Dieses Schild hängt in der Ausländerbehörde in Bielefeld.
Dieses Schild hängt in der Ausländerbehörde in Bielefeld.

Doch das soll nicht das einzige Problem bei der Behörde gewesen sein: Ein 35-Jähriger erhebt schwere Vorwürfe in der Neuen Westfälischen. Der Bielefelder Wirtschaftsjurist, geboren in einem afrikanischen Land gab an, mehrmals beleidigend behandelt worden zu sein.

"Ich mache hier doch keine Negerarbeit, mach das selber", soll seine Vorgesetzte zu ihm gesagt haben, als er sie darum bat, einen Fax-Sendebericht weiterzuleiten. Ein Zeuge hatte zugehört. Der Spruch soll nur der Höhepunkt eines "Spießrutenlaufs" gewesen sein.

"Jeden Tag in diesen sechs Monaten ist etwas passiert, das nur mir galt. Es war nicht nur das Verhalten, es war auch die Gestik, die Mimik, ich wurde nicht zurückgegrüßt, ignoriert und fast täglich wurde ich angebrüllt", wird er in der Zeitung zitiert. "Ich konnte nicht mehr schlafen."

Der Fall sei eine "grausame Geschichte", sagt Claus Melter, Professor an der Fachhochschule und Rassismus-Forscher. Der Mann sei deutscher Staatsbürger und werde "trotzdem als afrikanischer Mitarbeiter angesehen, stigmatisiert" und "in seiner Menschenwürde verletzt."

Die Vorwürfe gegen die ZAB wiegen schwer.
Die Vorwürfe gegen die ZAB wiegen schwer.

Nach der Probezeit wurde dem 35-Jährigen gekündigt, weil er zu langsam gearbeitet haben soll, so die Stadt.

Außerdem durfte der Mann nicht in zwei bestimmten Flüchtlingsunterkünften arbeiten: "Weil sonst Verwechslungsgefahr besteht", wurde ihm gesagt. Die Stadt teilte allerdings mit, dass dies zu seinem eigenen Schutz geschehen sei. "Die Erfahrung hat gezeigt, dass Mitarbeiter derselben Ethnie besonderen Anfeindungen ausgesetzt sind, wenn es um Abschiebungen geht."

Vor Gericht klagte der 35-Jährige gegen die Kündigung, stimmte einem Vergleich nicht zu. Für den "Negerarbeit"-Kommentar entschuldigte sich die ZAB in Person von Rechtsamtsleiterin Marion Schröter und ZAB-Leiter Torsten Böhling: "Eine nicht hinzunehmende Äußerung, für die sich die Stadt Bielefeld in aller Form entschuldigt."

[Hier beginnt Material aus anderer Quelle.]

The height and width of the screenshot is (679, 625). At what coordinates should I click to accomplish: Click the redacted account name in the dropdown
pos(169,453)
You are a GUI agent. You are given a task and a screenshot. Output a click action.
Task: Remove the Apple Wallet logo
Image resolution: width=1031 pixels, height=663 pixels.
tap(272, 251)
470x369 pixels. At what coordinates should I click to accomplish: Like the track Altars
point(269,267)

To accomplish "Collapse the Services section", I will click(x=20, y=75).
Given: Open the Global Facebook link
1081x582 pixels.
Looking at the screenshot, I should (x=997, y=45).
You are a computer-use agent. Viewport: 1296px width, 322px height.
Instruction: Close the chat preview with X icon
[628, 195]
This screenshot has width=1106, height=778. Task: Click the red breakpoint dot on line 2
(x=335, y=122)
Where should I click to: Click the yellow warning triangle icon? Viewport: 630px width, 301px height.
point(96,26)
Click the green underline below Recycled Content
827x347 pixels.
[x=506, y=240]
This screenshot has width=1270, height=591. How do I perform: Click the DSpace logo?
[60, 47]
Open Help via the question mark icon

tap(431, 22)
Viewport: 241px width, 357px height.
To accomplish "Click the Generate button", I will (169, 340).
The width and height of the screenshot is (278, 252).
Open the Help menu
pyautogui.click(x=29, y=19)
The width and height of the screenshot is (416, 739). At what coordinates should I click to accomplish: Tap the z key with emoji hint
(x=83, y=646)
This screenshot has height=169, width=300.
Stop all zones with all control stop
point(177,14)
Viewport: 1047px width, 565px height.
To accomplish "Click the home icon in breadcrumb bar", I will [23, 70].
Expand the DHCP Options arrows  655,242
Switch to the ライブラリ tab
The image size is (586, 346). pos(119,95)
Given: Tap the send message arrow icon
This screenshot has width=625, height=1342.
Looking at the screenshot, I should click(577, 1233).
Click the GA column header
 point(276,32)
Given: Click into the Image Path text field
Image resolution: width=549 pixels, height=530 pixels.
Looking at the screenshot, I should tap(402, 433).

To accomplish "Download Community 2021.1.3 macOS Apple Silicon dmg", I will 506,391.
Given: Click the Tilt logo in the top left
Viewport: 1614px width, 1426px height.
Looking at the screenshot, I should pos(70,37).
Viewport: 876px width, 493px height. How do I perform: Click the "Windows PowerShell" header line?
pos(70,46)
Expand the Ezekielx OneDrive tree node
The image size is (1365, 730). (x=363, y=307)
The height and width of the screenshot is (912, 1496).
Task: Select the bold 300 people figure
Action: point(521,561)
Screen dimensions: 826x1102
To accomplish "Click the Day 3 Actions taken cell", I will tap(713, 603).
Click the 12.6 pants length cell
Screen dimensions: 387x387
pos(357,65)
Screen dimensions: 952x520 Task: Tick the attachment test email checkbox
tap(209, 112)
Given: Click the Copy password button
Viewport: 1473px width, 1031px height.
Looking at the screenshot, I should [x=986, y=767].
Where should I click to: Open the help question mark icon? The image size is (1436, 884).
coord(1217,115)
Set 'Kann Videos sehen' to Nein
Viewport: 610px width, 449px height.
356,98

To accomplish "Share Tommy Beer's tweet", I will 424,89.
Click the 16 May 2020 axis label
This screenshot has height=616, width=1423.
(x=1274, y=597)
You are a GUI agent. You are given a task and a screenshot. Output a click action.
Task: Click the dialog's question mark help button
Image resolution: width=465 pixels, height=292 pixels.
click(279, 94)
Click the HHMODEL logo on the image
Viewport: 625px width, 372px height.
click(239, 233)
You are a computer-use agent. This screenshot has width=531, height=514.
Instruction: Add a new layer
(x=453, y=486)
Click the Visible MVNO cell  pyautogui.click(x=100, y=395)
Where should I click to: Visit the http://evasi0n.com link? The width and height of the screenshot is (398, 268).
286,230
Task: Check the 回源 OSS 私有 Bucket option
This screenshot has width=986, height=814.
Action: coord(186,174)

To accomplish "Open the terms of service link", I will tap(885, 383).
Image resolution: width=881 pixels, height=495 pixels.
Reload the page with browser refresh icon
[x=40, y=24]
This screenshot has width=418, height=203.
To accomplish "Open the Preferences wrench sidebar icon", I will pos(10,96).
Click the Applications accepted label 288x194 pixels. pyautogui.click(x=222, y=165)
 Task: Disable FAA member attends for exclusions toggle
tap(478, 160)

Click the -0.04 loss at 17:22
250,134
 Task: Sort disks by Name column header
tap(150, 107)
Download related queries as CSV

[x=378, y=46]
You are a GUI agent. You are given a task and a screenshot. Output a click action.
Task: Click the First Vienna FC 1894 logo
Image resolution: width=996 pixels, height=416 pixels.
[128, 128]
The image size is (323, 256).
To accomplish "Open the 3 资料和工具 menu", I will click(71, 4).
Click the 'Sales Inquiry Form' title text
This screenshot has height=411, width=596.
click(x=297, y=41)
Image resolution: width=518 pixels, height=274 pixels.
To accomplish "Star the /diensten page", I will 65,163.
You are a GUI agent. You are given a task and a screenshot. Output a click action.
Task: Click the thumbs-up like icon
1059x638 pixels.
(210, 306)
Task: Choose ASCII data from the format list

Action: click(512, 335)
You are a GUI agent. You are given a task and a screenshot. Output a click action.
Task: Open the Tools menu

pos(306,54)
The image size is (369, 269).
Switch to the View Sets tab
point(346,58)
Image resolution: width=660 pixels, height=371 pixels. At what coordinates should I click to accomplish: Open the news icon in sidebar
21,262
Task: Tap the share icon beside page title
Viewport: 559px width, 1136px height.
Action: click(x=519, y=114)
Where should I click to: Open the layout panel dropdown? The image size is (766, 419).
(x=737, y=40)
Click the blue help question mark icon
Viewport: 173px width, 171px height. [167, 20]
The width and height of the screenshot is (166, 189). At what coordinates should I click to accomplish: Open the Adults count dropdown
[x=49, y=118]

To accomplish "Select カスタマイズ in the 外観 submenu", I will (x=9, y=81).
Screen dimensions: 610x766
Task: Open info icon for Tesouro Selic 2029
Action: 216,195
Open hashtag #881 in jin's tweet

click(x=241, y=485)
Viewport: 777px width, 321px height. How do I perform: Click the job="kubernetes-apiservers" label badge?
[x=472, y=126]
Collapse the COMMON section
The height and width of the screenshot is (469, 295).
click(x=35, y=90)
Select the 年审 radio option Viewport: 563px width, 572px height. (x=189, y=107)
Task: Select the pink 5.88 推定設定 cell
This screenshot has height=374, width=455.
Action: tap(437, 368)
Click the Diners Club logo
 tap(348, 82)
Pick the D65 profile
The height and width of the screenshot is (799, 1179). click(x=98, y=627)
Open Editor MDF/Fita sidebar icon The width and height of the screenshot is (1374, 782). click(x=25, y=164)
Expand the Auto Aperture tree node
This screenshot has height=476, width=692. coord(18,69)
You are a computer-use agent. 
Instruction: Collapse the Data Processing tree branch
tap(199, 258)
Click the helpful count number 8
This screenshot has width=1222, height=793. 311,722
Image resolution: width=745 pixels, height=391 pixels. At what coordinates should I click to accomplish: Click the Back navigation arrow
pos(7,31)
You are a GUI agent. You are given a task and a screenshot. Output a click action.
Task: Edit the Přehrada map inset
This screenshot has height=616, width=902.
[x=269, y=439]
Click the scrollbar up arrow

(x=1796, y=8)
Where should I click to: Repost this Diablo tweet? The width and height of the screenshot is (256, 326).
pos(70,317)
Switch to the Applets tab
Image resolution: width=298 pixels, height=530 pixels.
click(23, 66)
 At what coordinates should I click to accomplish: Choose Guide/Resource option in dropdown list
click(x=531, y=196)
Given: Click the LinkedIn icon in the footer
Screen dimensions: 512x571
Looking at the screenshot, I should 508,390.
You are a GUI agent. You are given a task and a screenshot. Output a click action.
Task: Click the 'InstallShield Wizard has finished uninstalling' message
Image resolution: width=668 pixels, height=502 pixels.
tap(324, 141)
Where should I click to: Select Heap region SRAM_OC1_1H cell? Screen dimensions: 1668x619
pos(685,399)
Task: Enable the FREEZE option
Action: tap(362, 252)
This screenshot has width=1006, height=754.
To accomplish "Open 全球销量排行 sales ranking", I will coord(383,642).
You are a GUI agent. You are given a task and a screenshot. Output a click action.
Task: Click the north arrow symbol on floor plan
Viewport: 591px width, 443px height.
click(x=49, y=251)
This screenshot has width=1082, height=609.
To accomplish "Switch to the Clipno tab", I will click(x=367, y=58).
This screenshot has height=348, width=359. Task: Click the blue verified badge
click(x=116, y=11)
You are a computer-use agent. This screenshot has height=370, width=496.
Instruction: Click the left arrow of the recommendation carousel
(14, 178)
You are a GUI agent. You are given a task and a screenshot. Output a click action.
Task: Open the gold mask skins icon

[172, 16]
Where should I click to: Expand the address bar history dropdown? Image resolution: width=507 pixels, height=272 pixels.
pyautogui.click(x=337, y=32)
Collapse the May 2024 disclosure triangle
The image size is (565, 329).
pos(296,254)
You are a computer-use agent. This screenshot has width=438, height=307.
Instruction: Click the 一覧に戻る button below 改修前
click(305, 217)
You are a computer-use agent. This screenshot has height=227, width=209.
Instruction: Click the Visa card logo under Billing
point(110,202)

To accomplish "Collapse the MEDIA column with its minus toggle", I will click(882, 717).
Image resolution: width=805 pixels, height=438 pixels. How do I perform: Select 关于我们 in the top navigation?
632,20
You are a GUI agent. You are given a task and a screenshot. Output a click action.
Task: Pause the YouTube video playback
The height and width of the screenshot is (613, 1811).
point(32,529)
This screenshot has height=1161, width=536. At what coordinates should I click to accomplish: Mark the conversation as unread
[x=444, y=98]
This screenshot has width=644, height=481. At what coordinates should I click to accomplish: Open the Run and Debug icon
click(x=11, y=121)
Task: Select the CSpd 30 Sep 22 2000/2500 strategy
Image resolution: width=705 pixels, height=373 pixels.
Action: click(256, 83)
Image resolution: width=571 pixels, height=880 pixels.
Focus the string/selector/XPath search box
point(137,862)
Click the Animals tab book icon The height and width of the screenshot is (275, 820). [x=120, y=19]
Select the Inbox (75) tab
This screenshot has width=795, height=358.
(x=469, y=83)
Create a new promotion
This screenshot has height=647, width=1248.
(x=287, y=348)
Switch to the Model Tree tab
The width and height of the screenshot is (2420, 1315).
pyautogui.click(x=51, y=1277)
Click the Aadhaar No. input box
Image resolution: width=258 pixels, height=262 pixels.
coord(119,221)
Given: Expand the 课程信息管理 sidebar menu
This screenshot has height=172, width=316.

Auch der betroffenen Vorgesetzten soll ihr Verhalten, dass aus einer Stresssituation heraus entstanden sein soll, bedauern. Doch das habe sie gegenüber dem Juristen "bis heute nicht geäußert." Die Klage wurde abgewiesen, weil das Gericht kein "feindliches Umfeld" ausmachen konnte.

Dass der Kündigungsgrund nur vorgeschoben war, sah das Gericht ebenfalls als nicht als erwiesen an.

UPDATE, 14.30 Uhr: Am Nachmittag äußerte sich Oberbürgermeister Pit Clausen zu den Vorwürfen, die gegen die Zentrale Ausländerbehörde erhoben wurden:

"Die ZAB Bielefeld leistet eine über die Grenzen unserer Stadt hinausgehende anerkannt gute Arbeit. Zur Zeit sind hier mehr als 100 Mitarbeiterinnen und Mitarbeiter beschäftigt, davon rund 30 Personen mit einer eigenen Migrationsgeschichte. Vor diesem Hintergrund hat es in der Vergangenheit in der – zum Teil sehr intensiven und engen – Zusammenarbeit keine Probleme im Miteinander gegeben. Im Gegenteil: Der Umgang mit Menschen anderer Herkunft ist für alle Beschäftigten völlig normal und letztlich Voraussetzung für die anspruchsvolle und teilweise auch belastende Tätigkeit. Menschenverachtendes und diskriminierendes Verhalten wird in keiner Form geduldet.

Die in der Berichterstattung zitierte Aussage der 'Neger-Arbeit' entspricht im Wesentlichen der Wahrheit. Die Tatsache, dass diese Worte nicht personenbezogen und wohl im Rahmen einer stressbedingten Ausnahmesituation erfolgt sind, entschuldigt dies nicht. Irritierend wirkt vielleicht, dass der betroffene Mitarbeiter die Vorwürfe erst erhoben hat, als die Kündigung bereits im Raum stand. Ohne auf die Details eingehen zu können weise ich in diesem Zusammenhang nochmals darauf hin, dass für die ausgesprochene Kündigung des Mitarbeiters in der Probezeit ausschließlich Leistungsmängel ausschlaggebend waren. Dies hat das Arbeitsgericht entsprechend bestätigt.

Das respektvolle und wertschätzende Verhalten aller Mitarbeiterinnen und Mitarbeiter der Stadt Bielefeld ist mir ein wichtiges Anliegen. Nicht nur im Miteinander mit den Bürgerinnen und Bürgern dieser Stadt, sondern auch innerhalb der Verwaltung. Dieser Einzelfall ist mehr als bedauerlich, sollte aber nicht zu einer Pauschalverurteilung führen."